そんな戦時下のムードと、昨年1年間の日本のムードは妙に重なる。
「コロナに負けるな」「みんなでステイホーム」などのスローガンのもと、自粛ムードが支配する社会において、国民一丸となって頑張った。営業自粛を強いられて「経済死」をする人もたくさんいたが、「現場で戦う医療従事者のため」と文句を言わずに歯を食いしばった。責任感の強い人たちは、自粛をしない人たちを探し出して注意もした。感染拡大地域のナンバーをつけた自動車に石を投げる人もいた。やっていることは、戦時中の「非国民狩り」と変わらなかった。
しかし、そんな国民の血のにじむような努力も、最前線の医療従事者を救うことはできなかった。
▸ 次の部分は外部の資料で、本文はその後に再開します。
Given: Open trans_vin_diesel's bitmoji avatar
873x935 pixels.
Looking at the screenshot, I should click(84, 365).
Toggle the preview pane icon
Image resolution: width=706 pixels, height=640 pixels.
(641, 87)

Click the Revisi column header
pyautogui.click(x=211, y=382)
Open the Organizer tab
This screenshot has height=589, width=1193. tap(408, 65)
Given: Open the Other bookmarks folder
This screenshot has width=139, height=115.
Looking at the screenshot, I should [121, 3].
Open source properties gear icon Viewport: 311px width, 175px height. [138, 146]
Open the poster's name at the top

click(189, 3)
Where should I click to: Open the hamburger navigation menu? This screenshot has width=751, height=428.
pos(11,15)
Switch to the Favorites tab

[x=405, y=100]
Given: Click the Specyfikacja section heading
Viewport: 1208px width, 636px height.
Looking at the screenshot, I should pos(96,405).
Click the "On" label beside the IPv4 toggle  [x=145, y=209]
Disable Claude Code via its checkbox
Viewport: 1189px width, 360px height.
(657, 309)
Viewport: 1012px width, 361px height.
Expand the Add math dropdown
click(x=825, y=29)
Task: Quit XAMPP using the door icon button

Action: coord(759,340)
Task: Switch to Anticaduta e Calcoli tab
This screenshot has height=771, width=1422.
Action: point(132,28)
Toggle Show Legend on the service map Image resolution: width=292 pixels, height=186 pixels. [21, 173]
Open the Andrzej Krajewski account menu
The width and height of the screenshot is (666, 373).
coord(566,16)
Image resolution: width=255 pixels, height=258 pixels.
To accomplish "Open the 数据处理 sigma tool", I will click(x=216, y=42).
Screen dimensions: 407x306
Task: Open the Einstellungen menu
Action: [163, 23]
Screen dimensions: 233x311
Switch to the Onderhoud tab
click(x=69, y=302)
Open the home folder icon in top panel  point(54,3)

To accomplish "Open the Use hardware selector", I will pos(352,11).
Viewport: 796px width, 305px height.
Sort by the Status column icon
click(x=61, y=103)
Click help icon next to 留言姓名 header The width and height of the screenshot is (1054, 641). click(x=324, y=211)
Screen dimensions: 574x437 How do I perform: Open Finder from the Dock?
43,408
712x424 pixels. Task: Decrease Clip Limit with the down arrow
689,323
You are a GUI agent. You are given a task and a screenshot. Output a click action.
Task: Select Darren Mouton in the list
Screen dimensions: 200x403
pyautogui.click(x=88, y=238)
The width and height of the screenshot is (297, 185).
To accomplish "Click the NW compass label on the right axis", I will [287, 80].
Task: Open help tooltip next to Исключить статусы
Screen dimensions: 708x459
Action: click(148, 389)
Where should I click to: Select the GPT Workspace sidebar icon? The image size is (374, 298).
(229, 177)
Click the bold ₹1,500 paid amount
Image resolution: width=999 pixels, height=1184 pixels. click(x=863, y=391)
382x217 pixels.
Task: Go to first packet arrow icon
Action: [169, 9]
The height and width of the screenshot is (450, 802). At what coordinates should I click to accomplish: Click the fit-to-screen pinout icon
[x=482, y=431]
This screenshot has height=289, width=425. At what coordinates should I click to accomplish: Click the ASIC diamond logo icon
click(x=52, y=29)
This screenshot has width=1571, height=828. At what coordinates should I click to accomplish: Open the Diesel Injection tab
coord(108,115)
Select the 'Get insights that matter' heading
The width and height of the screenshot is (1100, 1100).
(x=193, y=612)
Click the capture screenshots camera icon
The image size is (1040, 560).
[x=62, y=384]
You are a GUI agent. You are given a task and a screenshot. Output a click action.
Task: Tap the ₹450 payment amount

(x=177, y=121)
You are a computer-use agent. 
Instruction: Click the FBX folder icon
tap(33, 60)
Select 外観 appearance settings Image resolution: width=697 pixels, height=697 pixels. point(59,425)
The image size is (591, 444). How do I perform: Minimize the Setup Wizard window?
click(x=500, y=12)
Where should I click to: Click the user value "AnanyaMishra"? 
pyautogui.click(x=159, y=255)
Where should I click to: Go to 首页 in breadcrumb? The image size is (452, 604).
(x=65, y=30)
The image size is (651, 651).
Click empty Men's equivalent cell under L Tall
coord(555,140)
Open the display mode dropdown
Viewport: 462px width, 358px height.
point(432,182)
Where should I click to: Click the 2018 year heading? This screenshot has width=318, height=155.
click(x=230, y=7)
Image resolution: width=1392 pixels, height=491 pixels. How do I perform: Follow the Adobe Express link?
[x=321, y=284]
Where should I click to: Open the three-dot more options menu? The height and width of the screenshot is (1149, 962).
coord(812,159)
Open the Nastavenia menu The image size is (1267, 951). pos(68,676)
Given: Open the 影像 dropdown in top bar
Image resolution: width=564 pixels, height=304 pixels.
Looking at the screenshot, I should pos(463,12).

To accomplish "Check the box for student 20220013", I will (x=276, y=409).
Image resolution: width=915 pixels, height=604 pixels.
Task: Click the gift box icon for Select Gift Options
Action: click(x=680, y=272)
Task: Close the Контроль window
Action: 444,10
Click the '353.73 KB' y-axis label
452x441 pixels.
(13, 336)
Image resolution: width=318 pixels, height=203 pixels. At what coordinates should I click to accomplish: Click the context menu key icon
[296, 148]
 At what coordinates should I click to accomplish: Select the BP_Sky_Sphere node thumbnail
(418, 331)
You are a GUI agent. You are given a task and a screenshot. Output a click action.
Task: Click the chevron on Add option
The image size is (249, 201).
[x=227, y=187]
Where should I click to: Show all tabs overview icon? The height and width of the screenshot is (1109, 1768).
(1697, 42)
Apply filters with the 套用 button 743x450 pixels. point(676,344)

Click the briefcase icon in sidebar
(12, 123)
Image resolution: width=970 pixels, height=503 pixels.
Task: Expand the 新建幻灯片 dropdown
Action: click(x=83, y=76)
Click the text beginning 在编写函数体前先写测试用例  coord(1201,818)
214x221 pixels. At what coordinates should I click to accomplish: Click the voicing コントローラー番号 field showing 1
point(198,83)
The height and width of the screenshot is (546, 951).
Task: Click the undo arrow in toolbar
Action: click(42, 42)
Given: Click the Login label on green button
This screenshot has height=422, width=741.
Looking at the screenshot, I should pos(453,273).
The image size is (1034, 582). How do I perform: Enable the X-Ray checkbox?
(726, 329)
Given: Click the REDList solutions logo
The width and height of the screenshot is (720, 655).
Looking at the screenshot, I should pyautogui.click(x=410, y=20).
日本看護協会が昨年、コロナ感染者を受け入れた病院の21%で看護師が離職したことを明らかにしたことからもわかるように、「第1波」時程度の感染者数であっても、コロナ医療の現場は日本軍のガタルカナル島の戦いのように、厳しい消耗戦を強いられたのだ。
戦時中の国民の自粛が最前線の兵士にとって何の役にも立たなかったように、「国民のがんばり」がコロナ医療の現場に届いていないのである。
政府が後ろ向きな緊急事態宣言を
自ら求める日本人の「自粛意識」
ただ、このような共通点もさることながら、筆者が今の日本と戦時中の日本のムードが丸かぶりだと感じるのは、政府が後ろ向きな「緊急事態宣言の発出」を多くの国民が望んでいるという点だ。要するに、国民の「自粛意識」が政府のそれを飛び越えてしまっているのだ。
実は、戦時中もそうだった。わかりやすいのが娯楽規制だ。
戦争中の映画、ラジオ、演劇、落語などの大衆娯楽は軍部が厳しく弾圧したというイメージが定着しているが、最近の研究ではそうではなく、軍は国民の「自粛ムード」に突き動かされていたことがわかっている。